▽

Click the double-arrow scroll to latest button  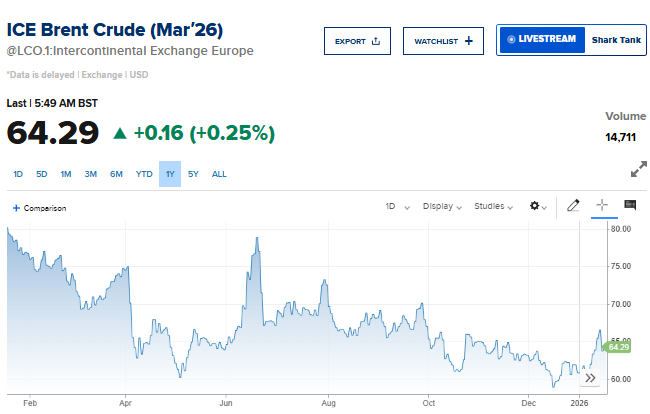[590, 378]
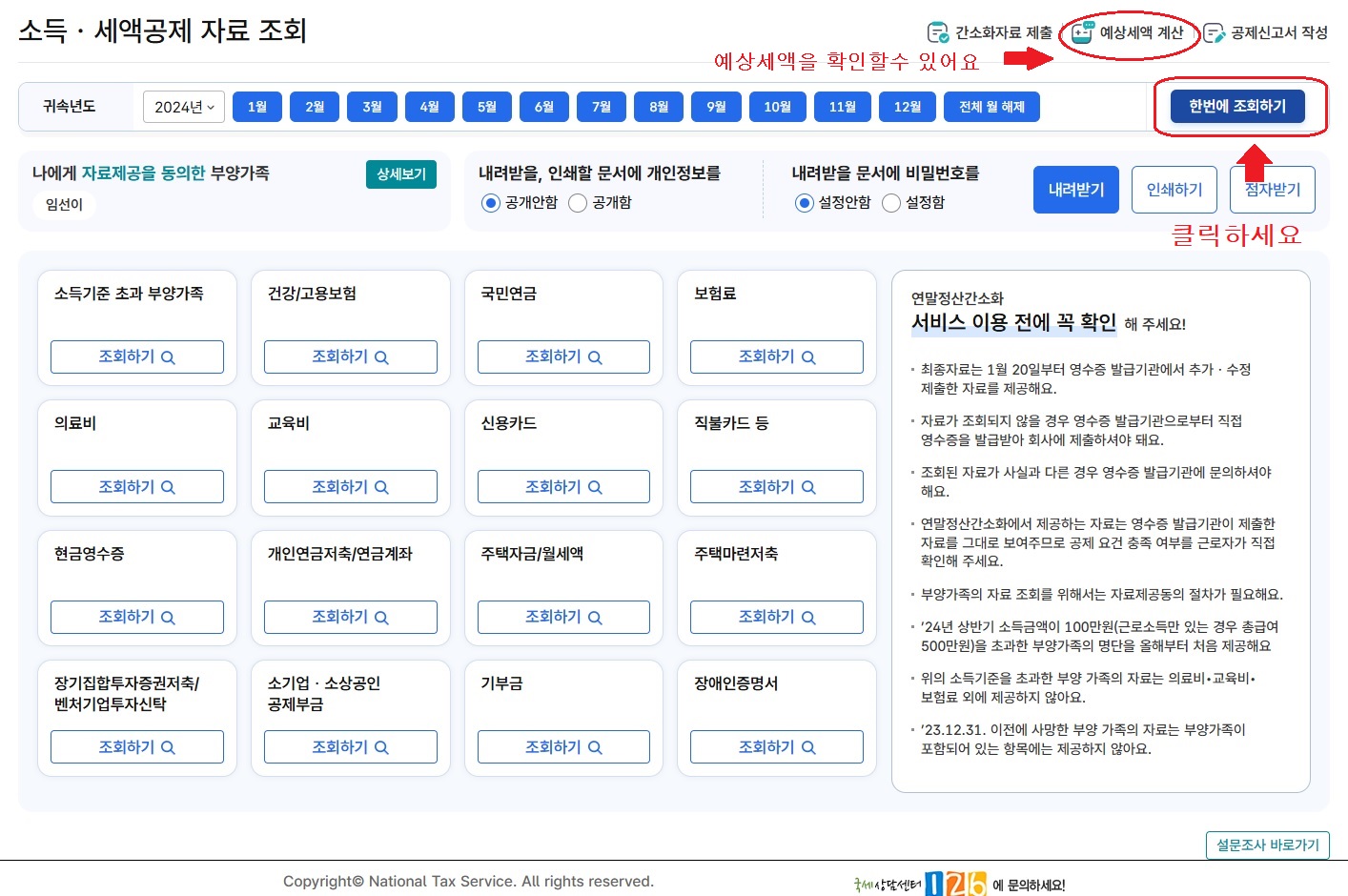1348x896 pixels.
Task: Open the 귀속년도 year dropdown
Action: 183,107
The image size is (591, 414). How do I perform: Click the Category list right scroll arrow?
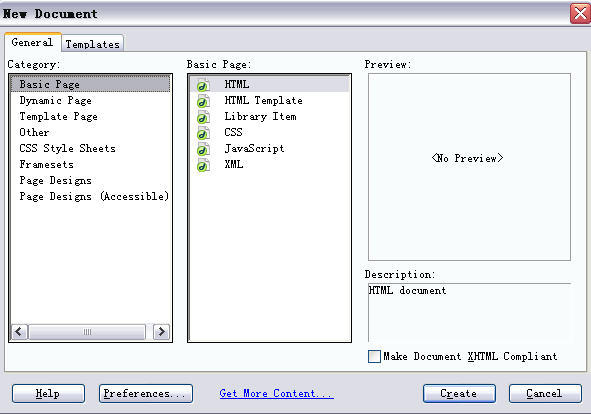tap(161, 332)
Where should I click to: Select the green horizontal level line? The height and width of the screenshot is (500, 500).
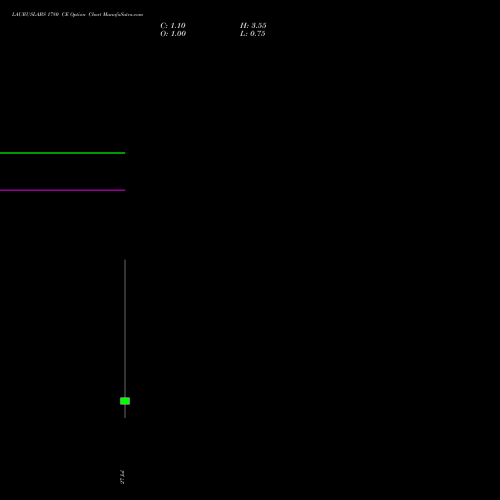coord(62,153)

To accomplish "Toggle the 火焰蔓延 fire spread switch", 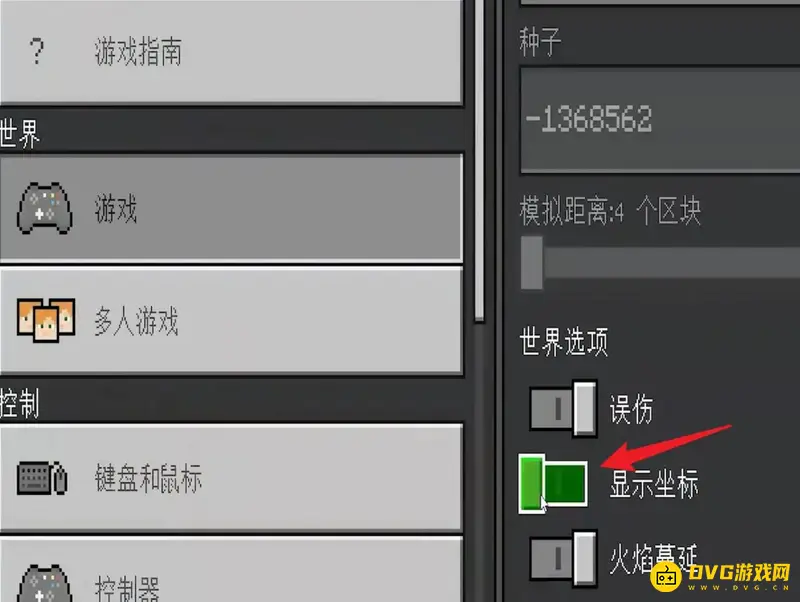I will pos(563,559).
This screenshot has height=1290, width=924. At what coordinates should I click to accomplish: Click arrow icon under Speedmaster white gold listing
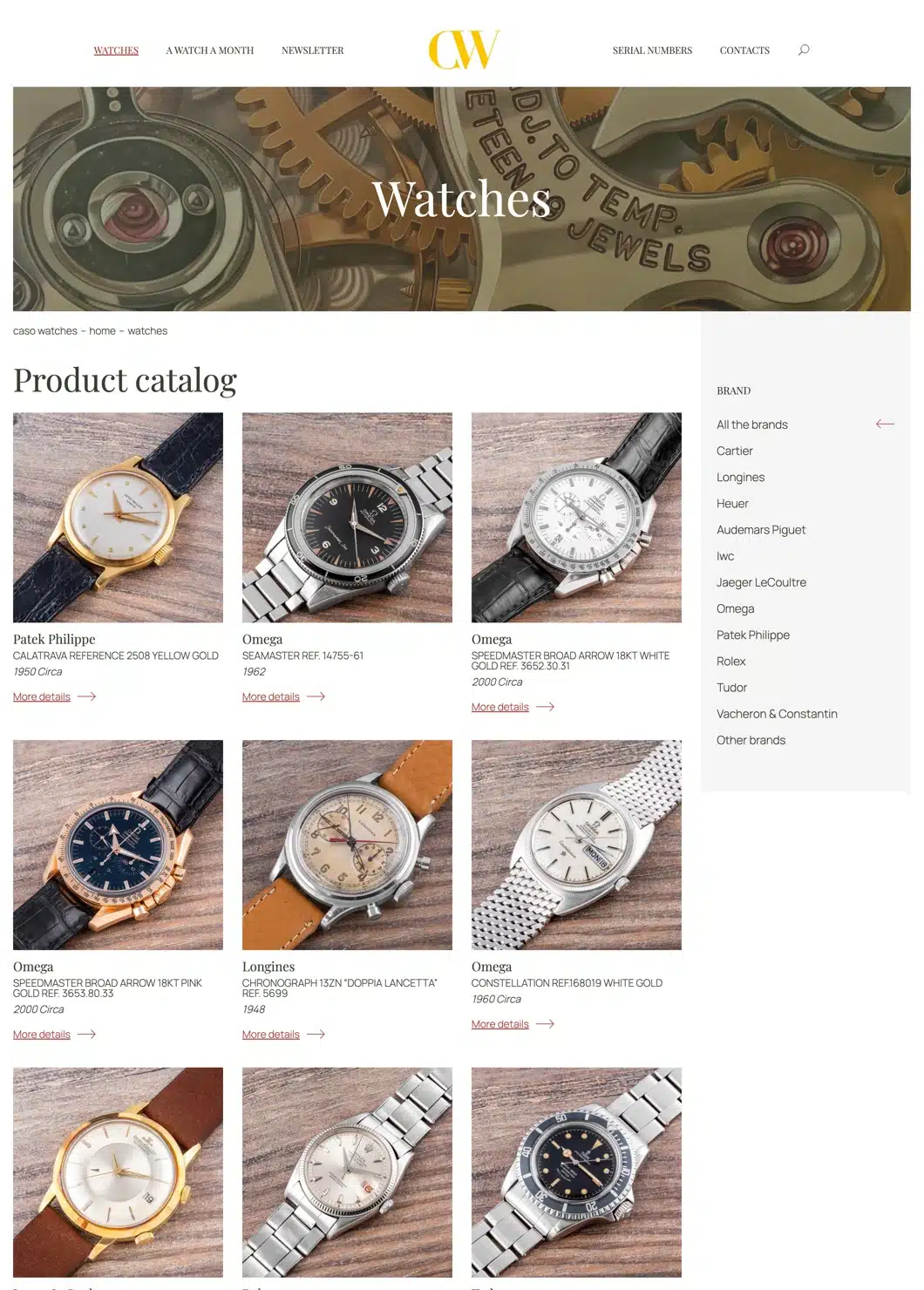545,707
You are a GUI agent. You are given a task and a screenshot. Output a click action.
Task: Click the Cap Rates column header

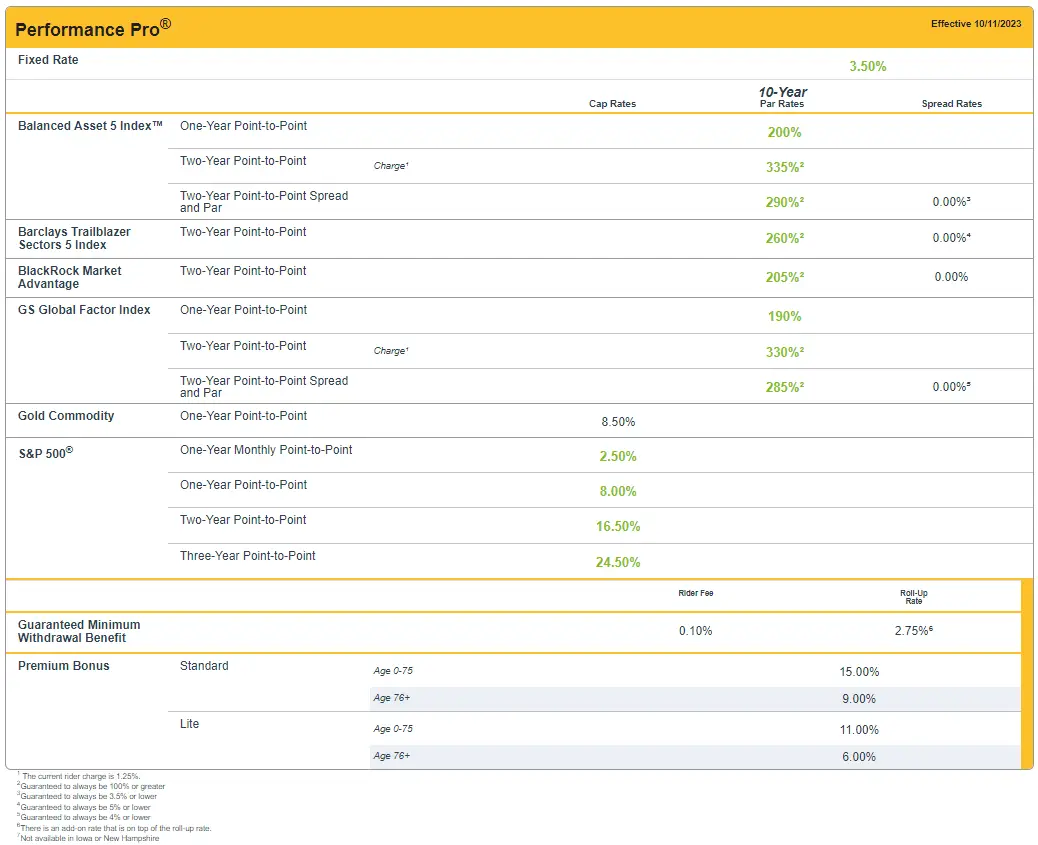tap(612, 103)
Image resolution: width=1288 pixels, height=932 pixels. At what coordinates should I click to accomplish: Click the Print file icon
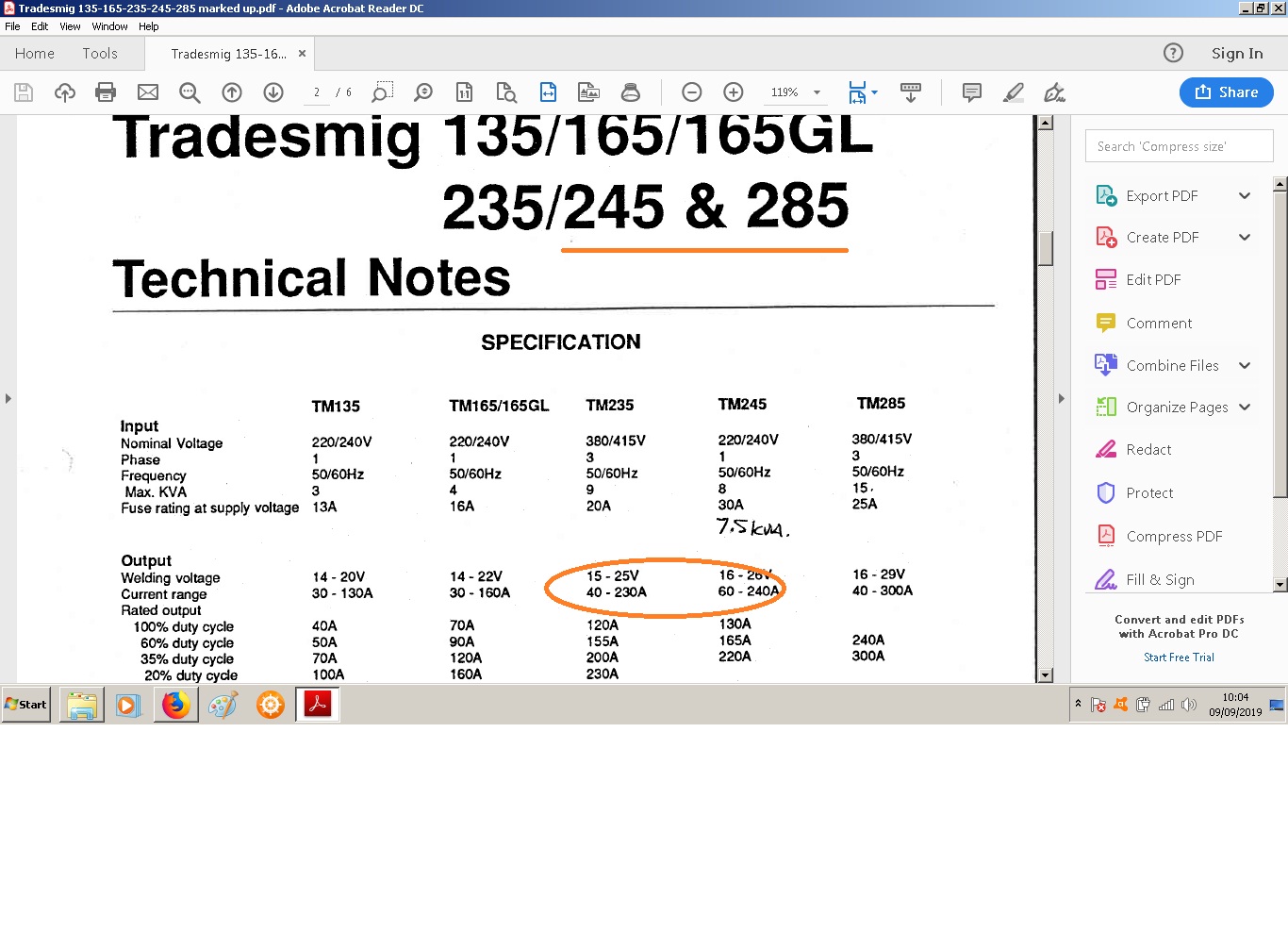[106, 92]
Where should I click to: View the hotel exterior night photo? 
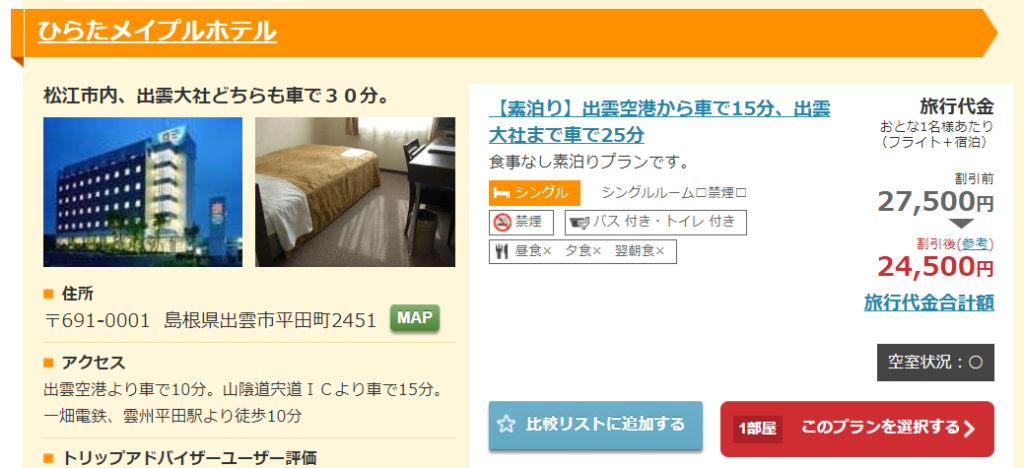[x=142, y=192]
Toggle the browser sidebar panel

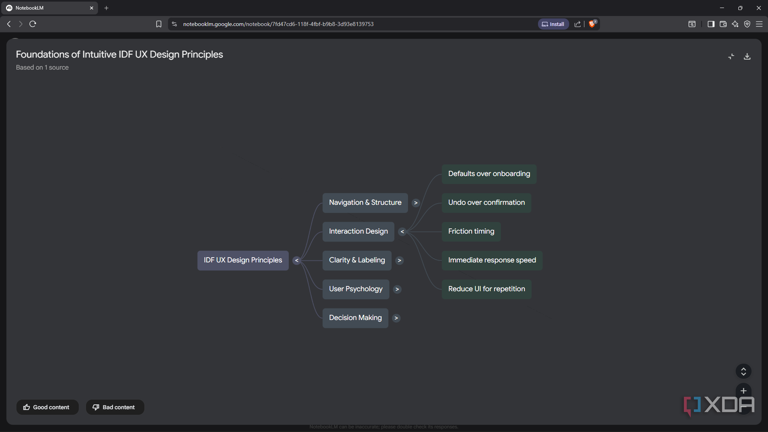coord(711,24)
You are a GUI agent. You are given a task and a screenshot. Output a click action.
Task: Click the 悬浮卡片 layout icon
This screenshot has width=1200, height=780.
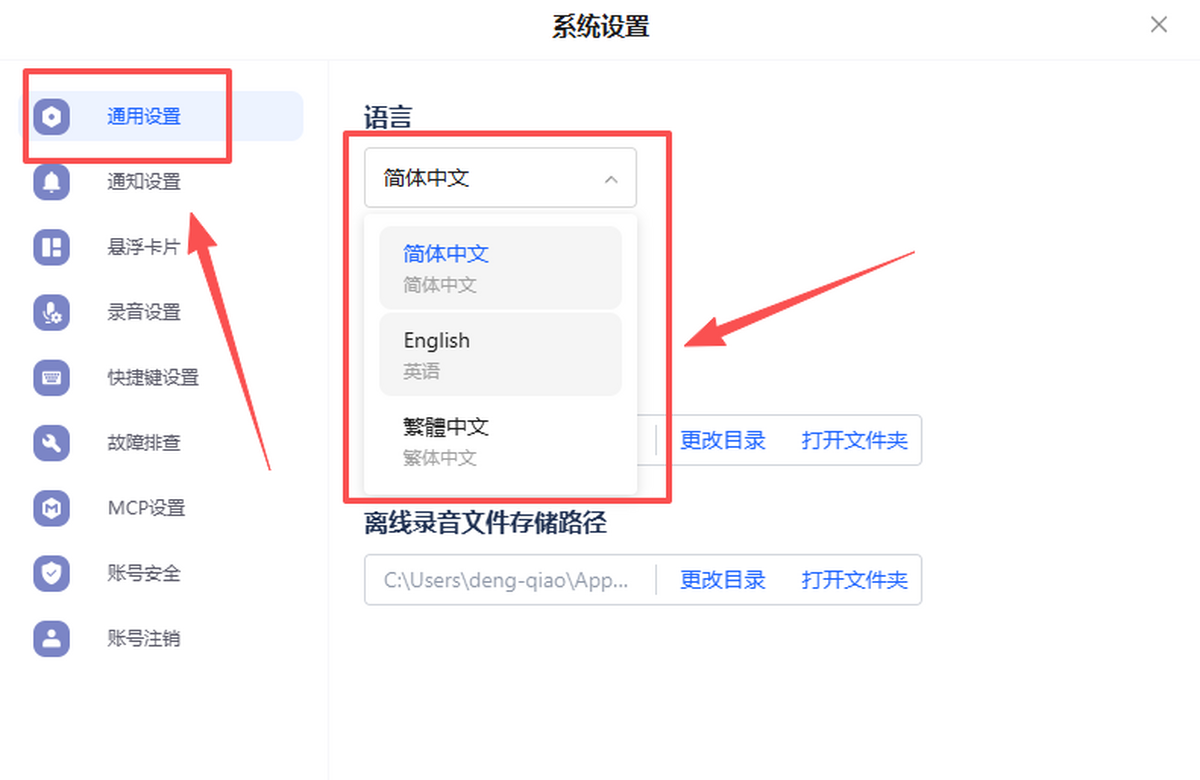click(52, 247)
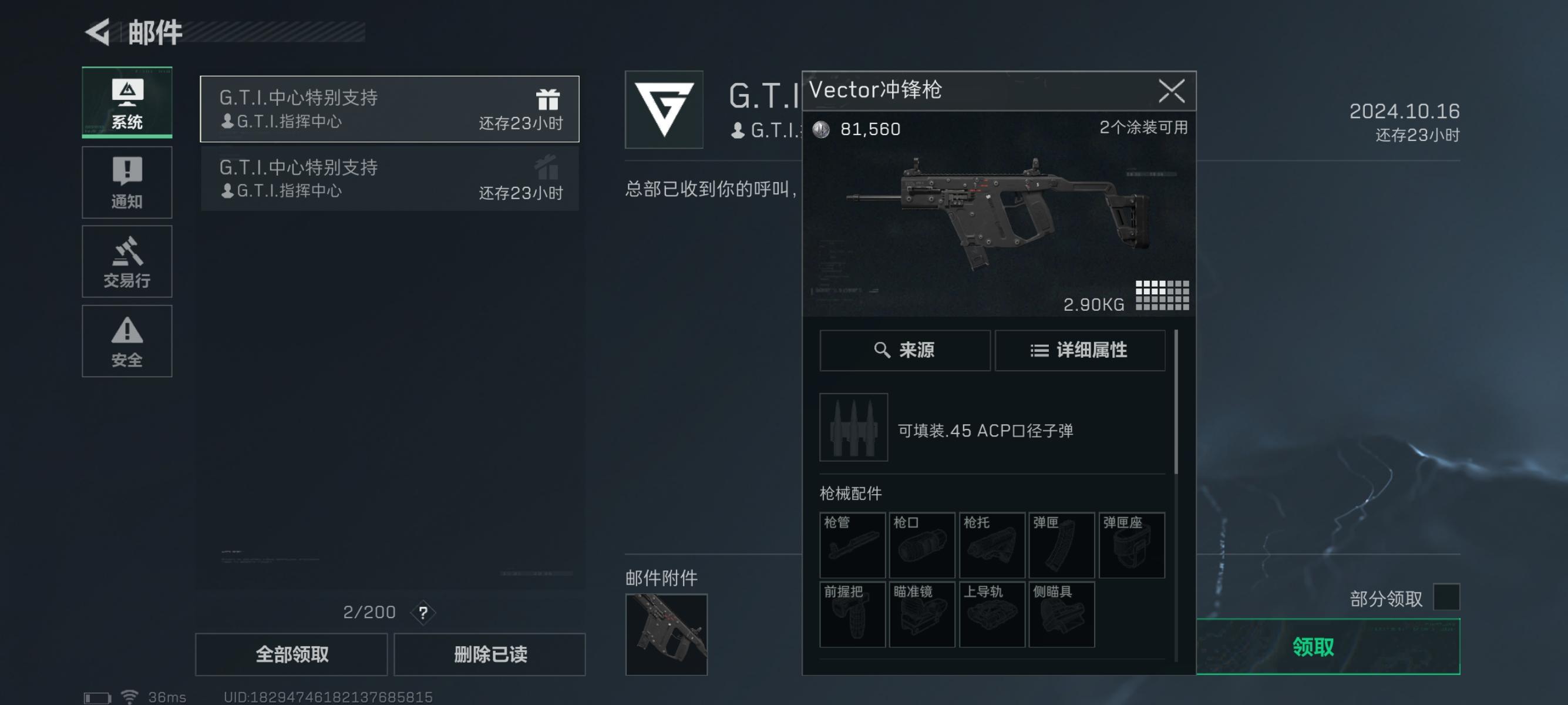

△

#### [INSTRUCTIONS TO FOLLOW]
What is needed is every line from the one with "Toggle the browser sidebar panel" to the final line of the listing above, set down exactly and with the pictures left out.

#### [COMPLETED EXERCISE]
Toggle the browser sidebar panel

coord(711,24)
You are a GUI agent. You are given a task and a screenshot. Output a click action.
Task: Click the 悬浮卡片 layout icon
This screenshot has width=1200, height=780.
click(52, 247)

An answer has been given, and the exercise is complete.